- From: Seaborne, Andy <andy.seaborne@hp.com>
- Date: Fri, 18 Mar 2005 16:45:49 +0000
- To: RDF Data Access Working Group <public-rdf-dawg@w3.org>
An update on possible ORDER BY clause for SPARQL.
1/ Process model.
First, we have a processing model of three stages:
A - A query has a pattern that generates a sequence of solutions.
B - There are some modifiers to this sequence (in this order)
Projection, ORDER BY, DISTINCT, LIMIT, OFFSET,
C - Process the modified sequence of solutions by the result forms.
It does make some sense for CONSTRUCT and DESCRIBE to have ORDER BY because of
slicing the results with LIMIT/OFFSET.
DISTINCT is only for SELECT, it's a no-op otherwise and is currently not allowed
by the grammar. This is merely for familiarity from SQL - could put the word
after the pattern in the query like the other modifiers.
"OFFSET 0" is the no-op. OFFSET applies after that many solutions have been
skipped.
2/ Ordering
Ordering is by a list of criteria, applied in the order given in the query. A
criterion is a function (and a simple case is just a variable) together with a
modifier for ascending or descending ordering.

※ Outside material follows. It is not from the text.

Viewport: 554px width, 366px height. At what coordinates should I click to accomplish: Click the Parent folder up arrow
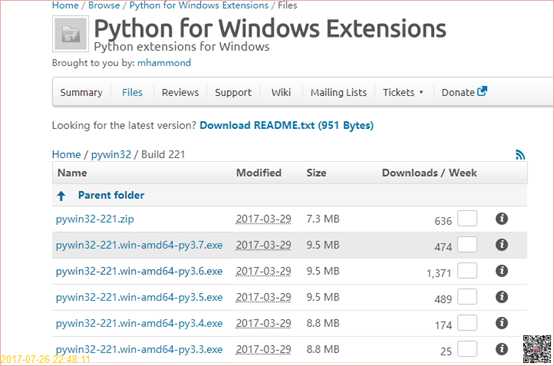pos(61,196)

The ordering criteria may not completely order the solution sequence.
e.g.
SELECT ?a ?b
...
ORDER BY ?a
or even
SELECT ?a
ORDER ?a
because of "03"^^xsd:integer and "3"^^xsd:integer
There is a requirement that there is always a consistent order applied (not
different each time) so that LIMIT/OFFSET work as slices.
One way is a default set of ordering rules that can always be applied to any
solutions. This would be based on further arbitrary ordering rules. See rq23
for some notes.
The other is just to leave it at arbitrary-but-consistent.
The only case I can see for the arbitrary/consistent approach would be
significant implementation gains but they would have to be proven first.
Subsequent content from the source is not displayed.